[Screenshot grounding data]

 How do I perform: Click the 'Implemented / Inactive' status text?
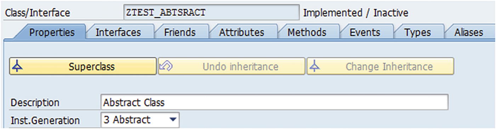pyautogui.click(x=356, y=13)
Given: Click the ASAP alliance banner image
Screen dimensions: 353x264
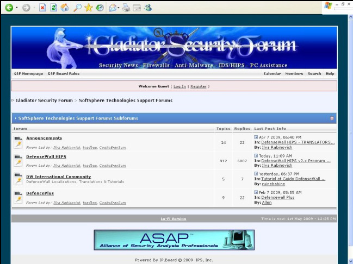Looking at the screenshot, I should [174, 240].
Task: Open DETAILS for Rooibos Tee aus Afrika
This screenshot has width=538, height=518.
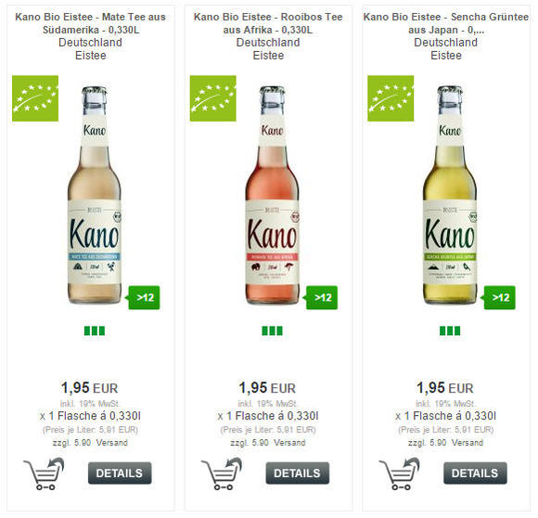Action: click(x=298, y=473)
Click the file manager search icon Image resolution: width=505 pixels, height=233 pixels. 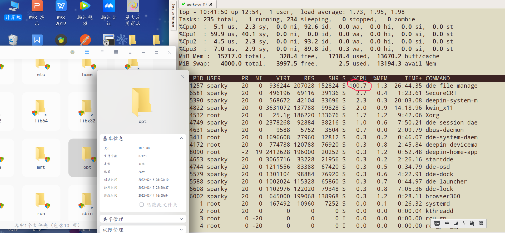click(72, 52)
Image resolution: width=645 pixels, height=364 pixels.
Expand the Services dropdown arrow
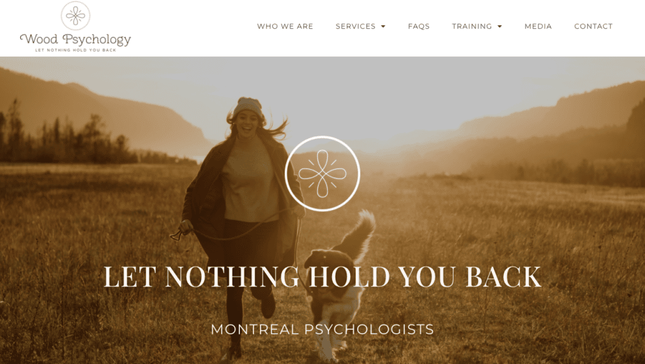[x=383, y=26]
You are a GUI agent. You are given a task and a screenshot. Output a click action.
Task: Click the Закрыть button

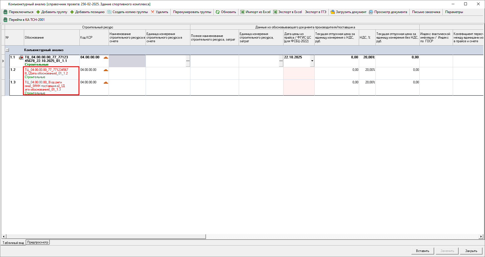[471, 251]
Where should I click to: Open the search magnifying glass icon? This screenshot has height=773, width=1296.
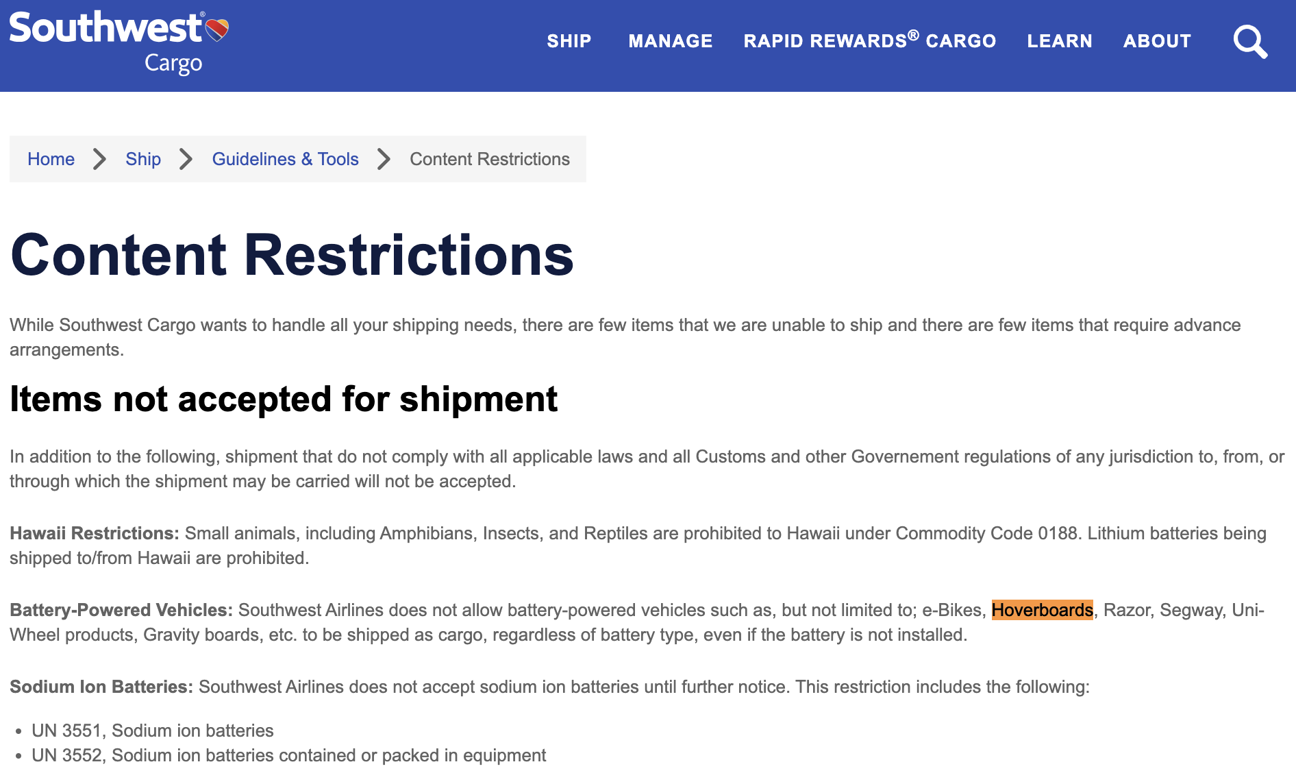(1250, 42)

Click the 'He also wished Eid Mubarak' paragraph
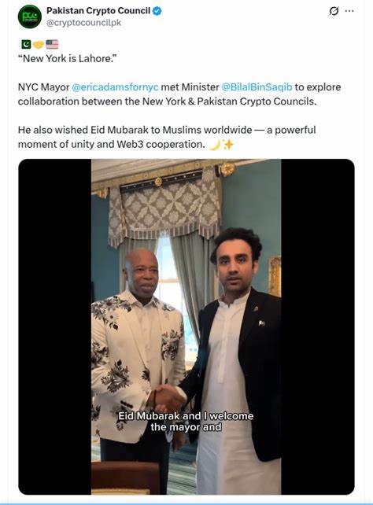coord(167,137)
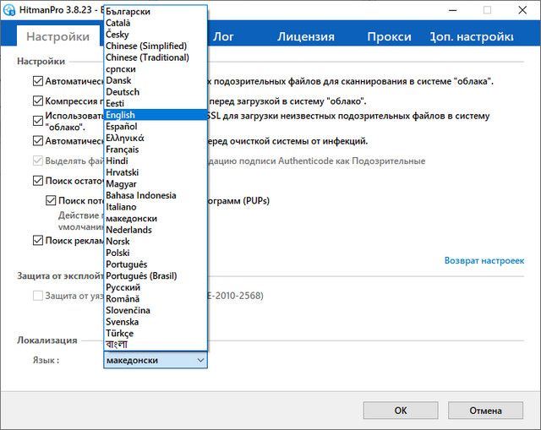Pick Русский from the language dropdown
The width and height of the screenshot is (541, 430).
click(x=123, y=287)
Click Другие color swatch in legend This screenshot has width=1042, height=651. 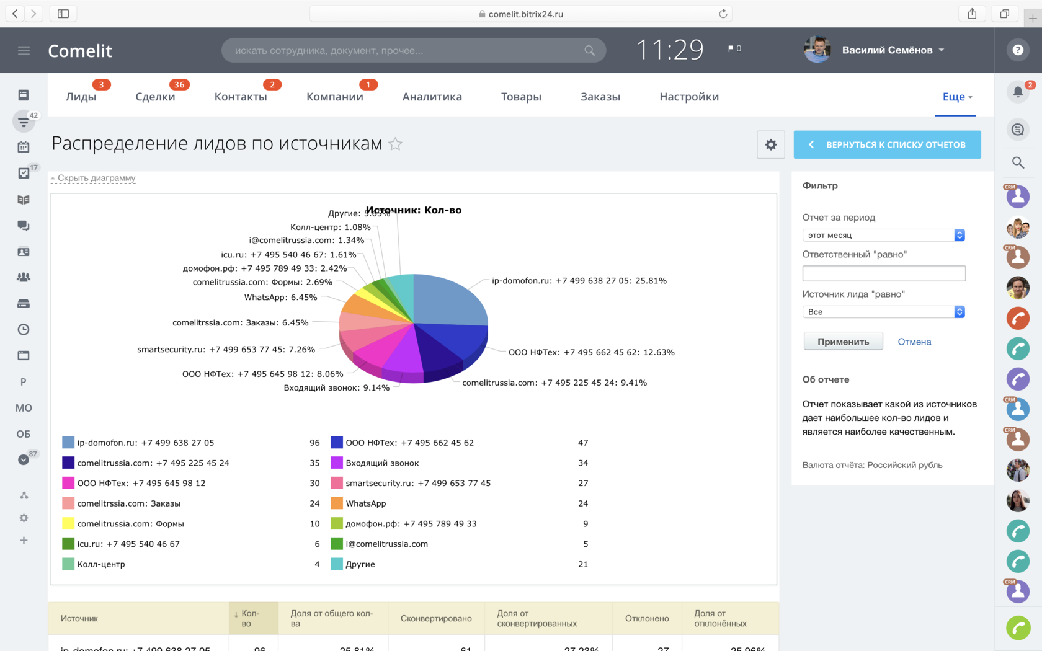point(337,564)
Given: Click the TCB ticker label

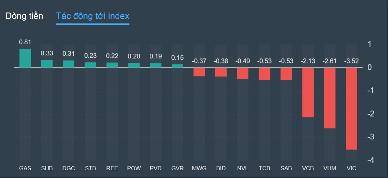Looking at the screenshot, I should click(x=264, y=168).
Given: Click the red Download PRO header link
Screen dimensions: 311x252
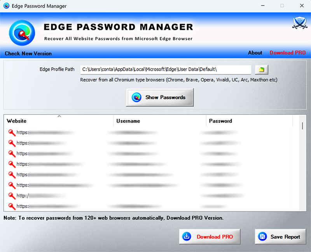Looking at the screenshot, I should click(x=287, y=53).
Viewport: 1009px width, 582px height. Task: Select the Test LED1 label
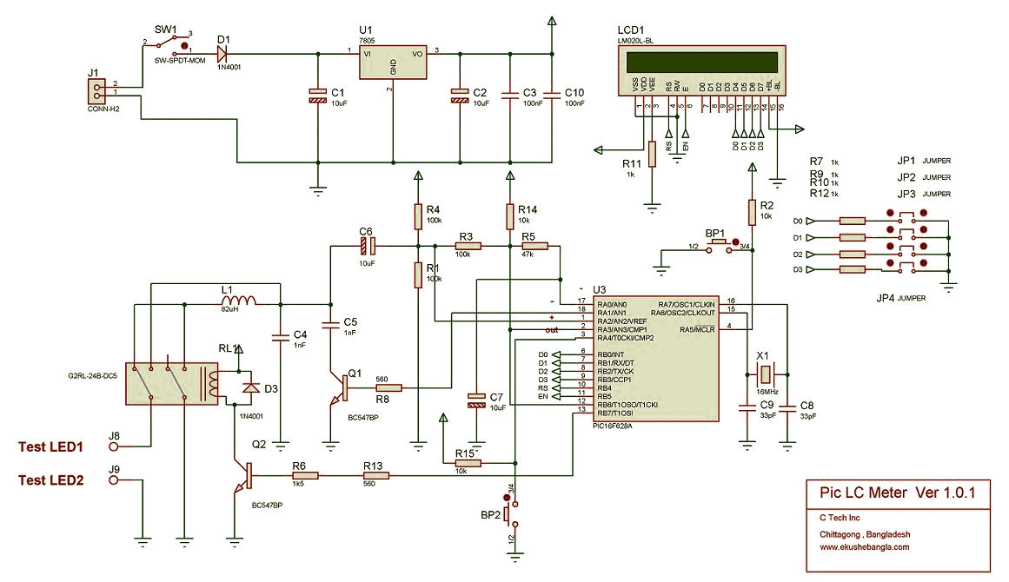(x=50, y=446)
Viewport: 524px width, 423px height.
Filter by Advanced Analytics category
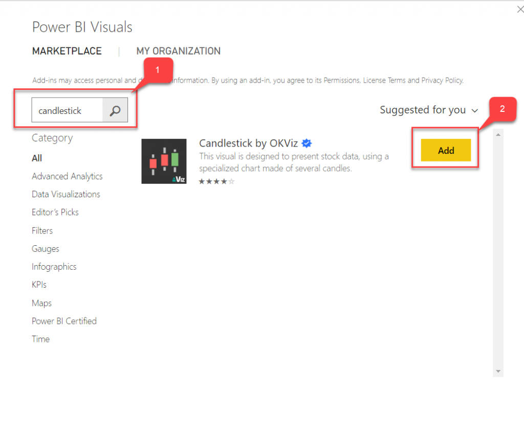tap(67, 176)
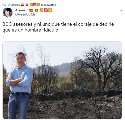Viewport: 125px width, 120px height.
Task: Click the last orange 月 emoji beside display name
Action: (x=50, y=10)
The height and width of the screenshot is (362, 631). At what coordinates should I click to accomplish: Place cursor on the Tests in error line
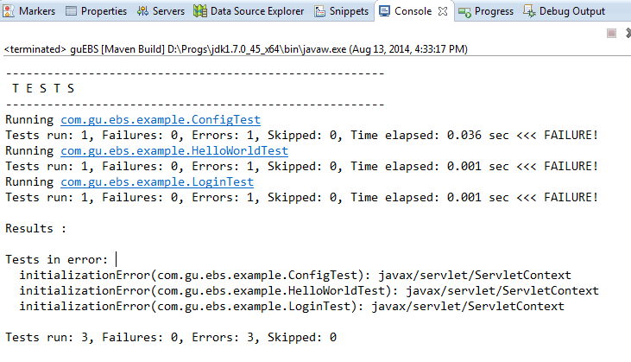click(57, 259)
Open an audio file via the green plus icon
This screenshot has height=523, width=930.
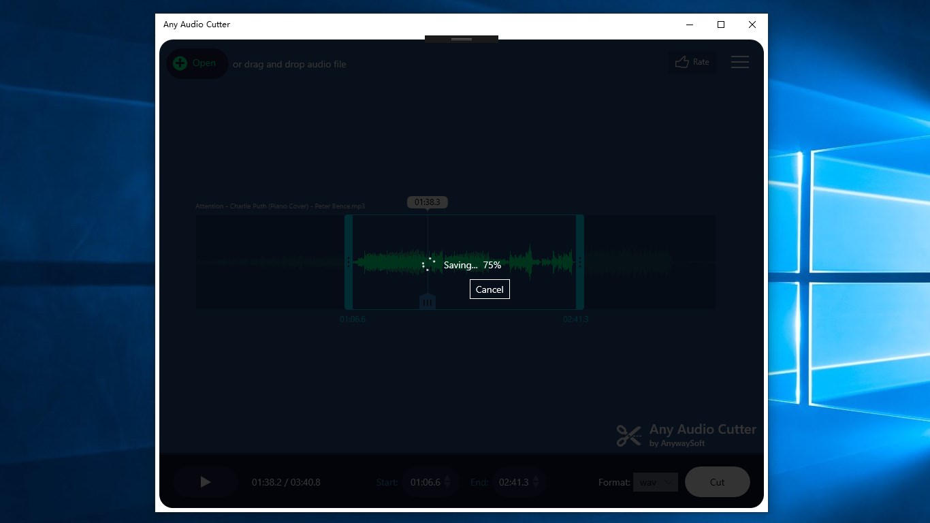tap(180, 63)
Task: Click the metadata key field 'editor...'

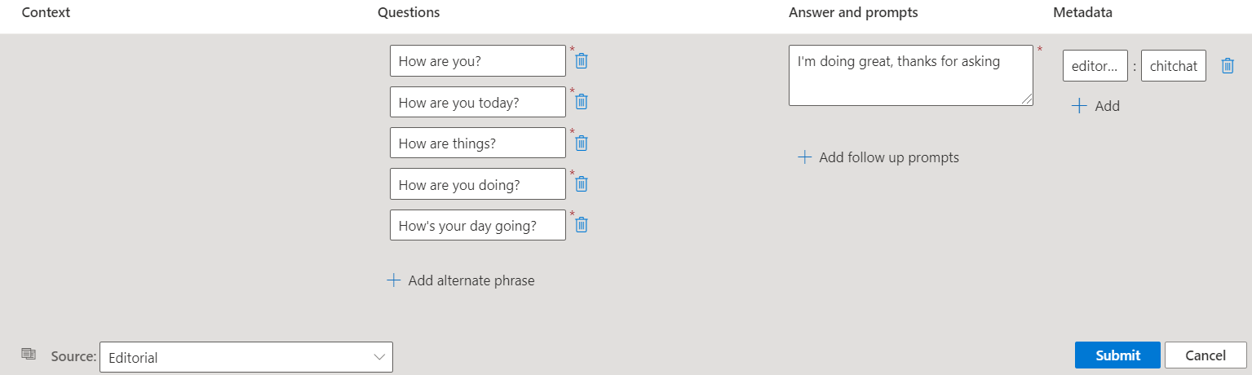Action: [1095, 66]

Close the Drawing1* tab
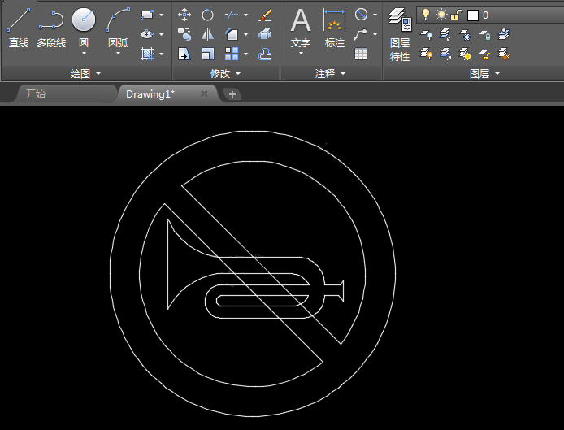204,94
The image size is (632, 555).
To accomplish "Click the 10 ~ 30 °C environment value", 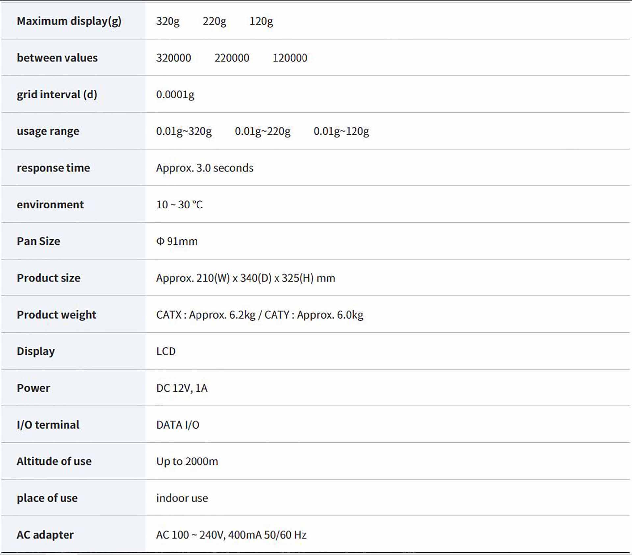I will [x=179, y=205].
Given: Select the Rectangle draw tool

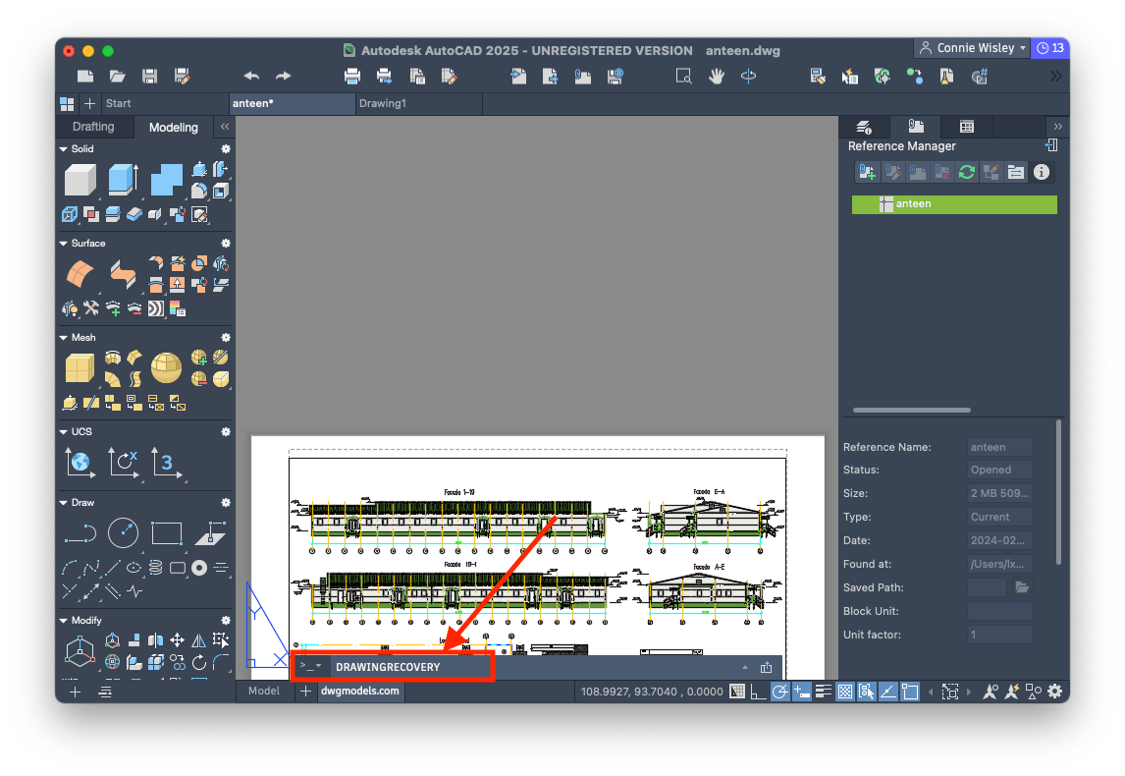Looking at the screenshot, I should point(167,533).
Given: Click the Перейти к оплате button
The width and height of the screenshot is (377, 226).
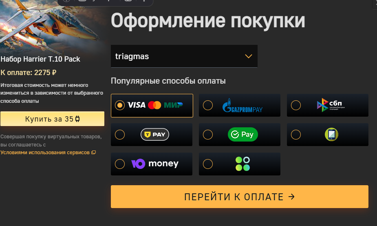Looking at the screenshot, I should point(240,197).
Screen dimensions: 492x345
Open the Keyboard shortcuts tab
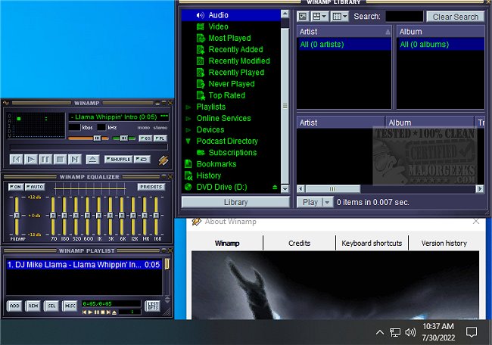tap(372, 244)
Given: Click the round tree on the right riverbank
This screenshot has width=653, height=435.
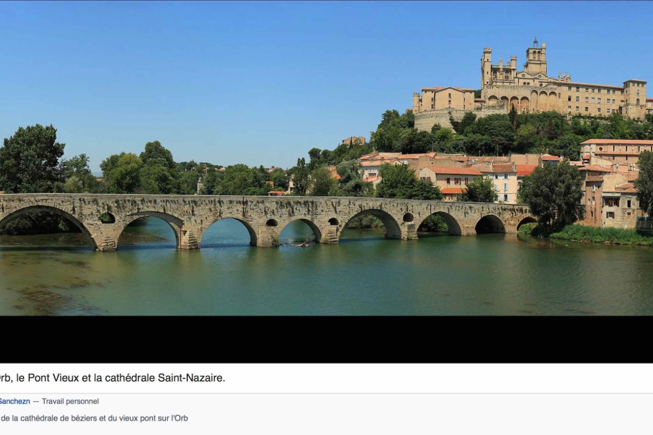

[TASK DIRECTIONS]: Word for word, write out each line from the one with "Given: Click the round" through the end of the entries above, and omit any pictures.

[EXERCISE RESULT]:
Given: Click the round tree on the right riverbank
This screenshot has width=653, height=435.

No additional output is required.